Hayatta başınıza gelenlerden ibaret değil midir?
  1. 1.
    +4
    epey bir zaman önce haznedar'dan bakırköy'e taksi ile gidiyorum. trafik sıkışık, hava sıcak ve maalesef bizim ufak tefek taksici geyiği harlandırıp, araba içinde sıcaklığı kaynama seviyesine çekme niyetinde. yolculuk bu minvalde gayet sıkıcı giderken, çalışlar caddesinde yan yoldan çıkan araç ile bizim taksi kafa kafaya geldi. iki sürücü arasında sen geçeceksin- ben geçeceğim gerginliği yaşanmaya başladı epey bir atışmadan sonra uzlaşma sağlandı ve hareket etmek üzereyken, bizim taksici cdıbını kapatırken bana dönüp anasını gibtiğimin çocuğuna baksana yol sanki onun dedi. dedi ama yine maalesef kendi camı daha tam kapanmadığı için tartıştığı arabadaki adam onu duydu.

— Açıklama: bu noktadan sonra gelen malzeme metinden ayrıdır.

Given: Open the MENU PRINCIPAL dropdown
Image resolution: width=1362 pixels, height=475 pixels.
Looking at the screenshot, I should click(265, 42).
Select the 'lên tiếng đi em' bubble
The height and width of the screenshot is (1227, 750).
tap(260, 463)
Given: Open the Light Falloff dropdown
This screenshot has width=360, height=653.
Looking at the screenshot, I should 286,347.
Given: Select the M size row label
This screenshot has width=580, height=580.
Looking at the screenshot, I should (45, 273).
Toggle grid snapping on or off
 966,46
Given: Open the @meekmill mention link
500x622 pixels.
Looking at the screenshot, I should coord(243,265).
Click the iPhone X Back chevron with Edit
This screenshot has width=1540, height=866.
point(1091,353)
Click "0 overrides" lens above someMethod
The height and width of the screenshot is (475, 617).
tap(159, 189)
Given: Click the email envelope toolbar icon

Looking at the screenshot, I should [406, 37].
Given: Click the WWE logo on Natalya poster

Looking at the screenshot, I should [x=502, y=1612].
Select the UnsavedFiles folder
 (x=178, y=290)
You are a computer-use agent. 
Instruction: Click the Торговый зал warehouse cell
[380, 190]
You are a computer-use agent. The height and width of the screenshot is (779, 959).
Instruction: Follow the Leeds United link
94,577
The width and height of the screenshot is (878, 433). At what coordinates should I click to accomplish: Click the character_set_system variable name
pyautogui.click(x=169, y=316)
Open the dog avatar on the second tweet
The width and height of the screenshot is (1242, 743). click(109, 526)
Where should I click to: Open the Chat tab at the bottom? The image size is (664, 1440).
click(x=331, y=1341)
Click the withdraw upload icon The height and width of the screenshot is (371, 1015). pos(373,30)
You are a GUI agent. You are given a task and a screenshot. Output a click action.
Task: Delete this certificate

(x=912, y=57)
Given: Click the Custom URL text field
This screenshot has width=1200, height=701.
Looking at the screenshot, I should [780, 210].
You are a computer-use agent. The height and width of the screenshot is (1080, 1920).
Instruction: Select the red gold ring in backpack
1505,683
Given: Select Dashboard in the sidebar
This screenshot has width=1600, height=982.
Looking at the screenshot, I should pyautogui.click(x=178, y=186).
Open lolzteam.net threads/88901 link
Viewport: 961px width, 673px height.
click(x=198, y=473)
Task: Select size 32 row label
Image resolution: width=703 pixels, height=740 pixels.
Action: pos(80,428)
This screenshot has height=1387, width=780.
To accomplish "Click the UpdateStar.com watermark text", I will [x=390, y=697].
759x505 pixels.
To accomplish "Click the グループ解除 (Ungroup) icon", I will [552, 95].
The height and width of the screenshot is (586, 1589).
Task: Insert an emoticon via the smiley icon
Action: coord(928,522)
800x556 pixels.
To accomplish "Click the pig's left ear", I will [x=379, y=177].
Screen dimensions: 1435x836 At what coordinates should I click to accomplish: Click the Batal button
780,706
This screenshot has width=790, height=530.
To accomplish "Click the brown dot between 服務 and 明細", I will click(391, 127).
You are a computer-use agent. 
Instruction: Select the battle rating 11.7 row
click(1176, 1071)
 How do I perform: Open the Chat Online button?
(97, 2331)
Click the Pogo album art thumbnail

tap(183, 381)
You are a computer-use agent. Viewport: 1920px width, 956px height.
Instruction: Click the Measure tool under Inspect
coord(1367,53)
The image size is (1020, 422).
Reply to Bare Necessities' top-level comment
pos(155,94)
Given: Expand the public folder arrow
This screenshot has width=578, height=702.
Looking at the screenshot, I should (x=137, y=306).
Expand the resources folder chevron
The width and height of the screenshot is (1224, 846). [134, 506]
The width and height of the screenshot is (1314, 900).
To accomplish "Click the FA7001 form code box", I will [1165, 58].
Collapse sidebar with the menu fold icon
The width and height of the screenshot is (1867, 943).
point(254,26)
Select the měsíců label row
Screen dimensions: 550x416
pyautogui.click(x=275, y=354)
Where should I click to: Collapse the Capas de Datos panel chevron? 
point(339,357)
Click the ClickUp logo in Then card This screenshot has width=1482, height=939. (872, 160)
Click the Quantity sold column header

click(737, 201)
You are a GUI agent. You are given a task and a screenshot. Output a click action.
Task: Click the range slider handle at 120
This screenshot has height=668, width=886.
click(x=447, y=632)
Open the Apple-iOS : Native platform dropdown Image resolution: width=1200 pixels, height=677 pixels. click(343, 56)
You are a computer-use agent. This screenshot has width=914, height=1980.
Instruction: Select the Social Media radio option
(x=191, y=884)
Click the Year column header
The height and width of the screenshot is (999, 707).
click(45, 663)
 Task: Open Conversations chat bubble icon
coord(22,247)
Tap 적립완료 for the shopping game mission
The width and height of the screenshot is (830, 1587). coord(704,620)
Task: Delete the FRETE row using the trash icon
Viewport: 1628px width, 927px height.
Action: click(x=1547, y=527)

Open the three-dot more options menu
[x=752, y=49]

    adam el frenini çekip aşağı indi. ama lafı gelişi indi diye kısa kesiyorum. çünkü adamın arabadan çıkması 10 dakika sürdü. adam çık çık bitmiyor. her iki ayağını yere bastığında, kullandığı araç yerden en az bir metre havaya yükseldi. bizim taksiye doğru yürümeye başladığında, önce güneşle bağlantımız tamamen kesilip arabanın içi karardı. ardından gök gürültüsü gibi bir sesle; sen kimin anasına hrörrröörrrrrrrrr lan diye gürledi ki, caddedeki tüm ağaçların yaprakları döküldü. tüm gürültüler kesildi, kuşların kanat sesleri duyuldu. taksici önce cevap vermek için camı indirdi ama yaklaşan şeyi görünce umutsuzluk içinde camı kapatmaya çalıştı. abi geldi ve gayet sakin adamın kapatmaya çalıştığı camın arasına ellerini koydu (ki, 'el' kelimesinin çoğulu durumu tam anlatmaz, daha çok pençeleri demek uygun düşer) ve aşağı doğru bastırarak şahinin cdıbını indirdi.

    grömff grömff sesleri ile camdan taksiciyi epey hırpaladıktan sonra, sinirini alamadı ve taksiciyi camdan dışarı çekmeye başladı. neşyınıl seyreden bir insan olarak ayı saldırısı karşısında ne yapılacağını bildiğimden, torpido ile koltuk arasındaki muhteşem boşluğa çöktüm ve değişik sesler çıkartarak ( abi öyle demedi yağnış anladın, ananıza demedi. lütfen şiddet çözüm değil elbet. vb. gibi) dikkati başka yöne çekmeye çalışıyorum. fakat adam taksiciyi yarı beline kadar camdan çekti. taksicinin umutsuzca bana bir bakışı var ki, yarı beli camdan çıkarken kalp dayanmaz.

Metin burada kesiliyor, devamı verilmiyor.